Hi all, Well, for now, I'm gonna get this GGP. Now, just curious before I do anything to it, besides the volume pot, and Selector Switch replacements, i thought I'd just trick this out and see just how far this little baby can go. So if anyone has a schem, could you post it? Then I'd be interested in anyone's opinions about caps, resistors, wire, etc. Vendors are welcome to email me:

raybronk@comcast.net

This way, no rules are broken. I'm gonna get some Teflon Tube sockets. Now whether they make a difference in sound, don't know. So what do you think guys. I don't want to change the part values. There is one mod, about changing the heater voltage from 12 to 12.6V that is supposed to make the GGP sound better.
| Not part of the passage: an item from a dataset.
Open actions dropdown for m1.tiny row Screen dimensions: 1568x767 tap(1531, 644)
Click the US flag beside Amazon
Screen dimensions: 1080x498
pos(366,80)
So let the discussion begin.

Ray Bronk

JoshK

Re: preamp parts upgrades
« Reply #1 on: 24 Feb 2008, 06:37 am »
I'd have to see a schematic before I'd make any suggestions.  I, personally, feel that upgrades are best done yourself, so you can do one at a time and evaluate.  Tedious but more systematic. 

What I've read about undervolting heaters (what having 12V on a 12.6V heater is) is usually positive in favor of the lower voltage (slightly lower, not a lot lower).  It usually means the tube runs a bit quieter and sometimes you get a tiny bit of distortion reduction too, but not always.  It can be a bit tube specific though.  The GGP uses 12au7's? 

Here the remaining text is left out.